Westpac registered a 3 per cent increase in costs for FY16 in line with the group’s revenue growth, with its CEO, Brian Hartzer, telling a full year results briefing that the bank’s investment spend would help put it in good stead for future returns.
The bank reported an expense to income ratio of 42 per cent, down 7 basis points. Technology expenses grew by 10 per cent ($171 million) to $1.92 billion.
“While we could have cut investment spending this year and reported lower cost growth, we think the right thing for shareholders in the long run was to maintain it,” Hartzer said.
“The new platforms we are building will deliver world-class service for our customers; they’ll make our bankers more productive; they’ll reduce our risks and they’ll lower our costs — and that will help sustain returns over time.”
The CEO said that from the point of view of boosting productivity, key next steps for the bank will include helping shift customers to digital channels, automating and streamlining processes and reducing manual handling as well as simplifying its product offerings.

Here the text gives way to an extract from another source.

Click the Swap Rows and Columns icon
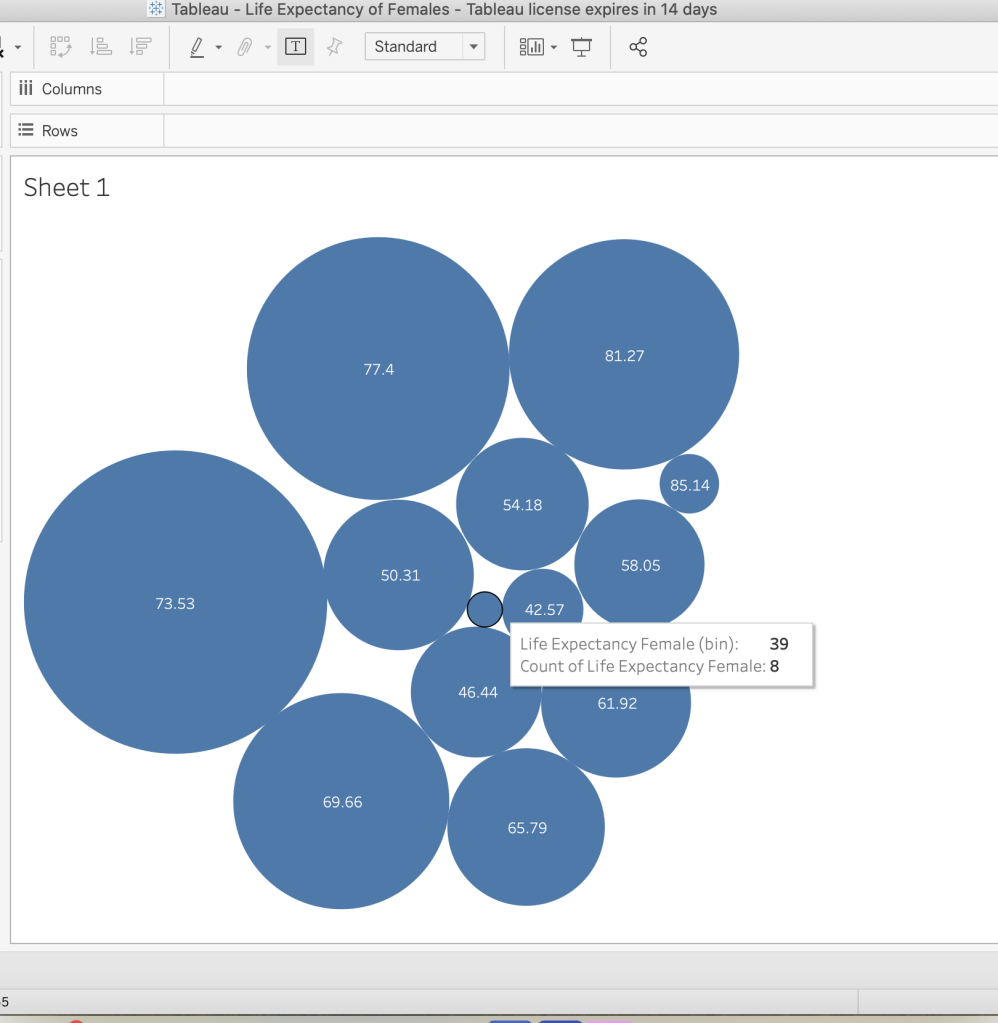The height and width of the screenshot is (1023, 998). [61, 47]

“To give you a sense of the progress here, we’ve now passed 1 billion logins on our digital channels. and in the second half 22 per cent of our sales were done online,” Hartzer said.
“Over the last 12 months we’ve digitised seven out of the top 10 manual activities in our branches and [in our call centres]. This includes things like activating a new credit card online, blocking and unblocking a card, or disputing a transaction.

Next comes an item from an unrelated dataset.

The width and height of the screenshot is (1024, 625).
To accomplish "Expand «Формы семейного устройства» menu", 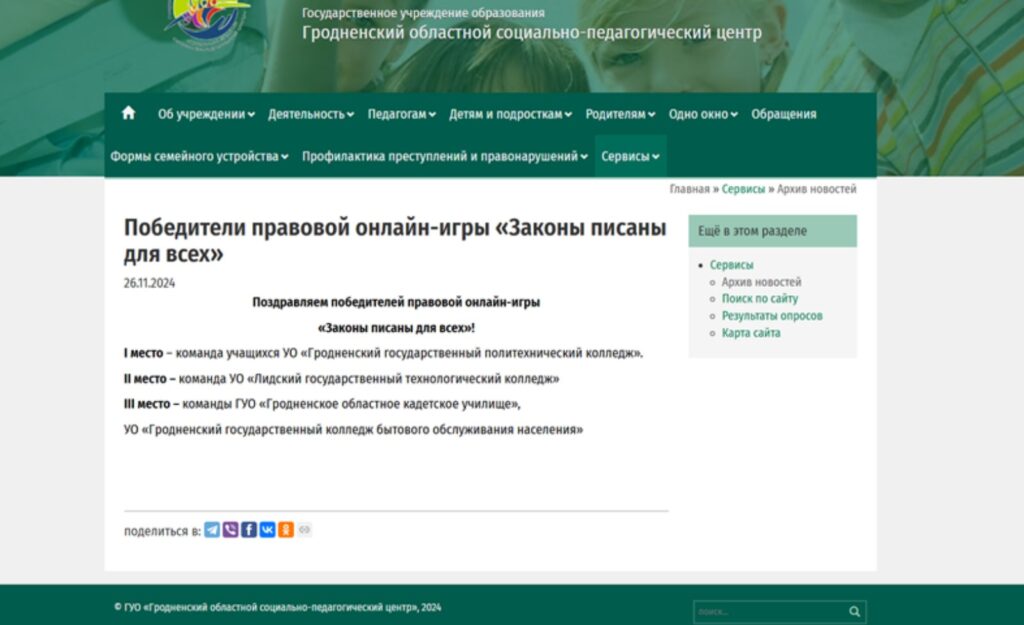I will tap(199, 156).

“For our business bankers we rolled out a new system that allows them to complete annual reviews in minutes rather than what used to take days.”
Investing in the bank’s technology platform has been a “big driver” of cost, he said, with some important milestones achieved this year.
They include rolling out a new online banking platform for business at St George, Bank SA and Bank of Melbourne. This has delivered a significant lift in digital usage and an increase in the bank’s net promotor score, the CEO said.
In August, St George completed the migration from the CSC Hogan core banking platform to the newer Celeriti system. “This will ultimately be the single transaction and deposit backend system for our retail bank so this is a big milestone,” Hartzer said.
In addition, the bank’s Customer Service Hub “moved from concept to development this year.”
The hub will leverage cloud infrastructure to deliver a single view of the customer across the group's brands. The bank has previously said that it will boost opportunities for omnichannel sales by enabling cross-channel conversations with customers as well as let it rationalise numerous applications and systems.
“We’ve now proven that the system works and will deliver the functionality that we require,” Hartzersaid.
In addition, the Panorama wealth-management platform is now live “with funds on the platform growing strongly.”
Westpac announced cast earnings of $7.82 billion for the full year.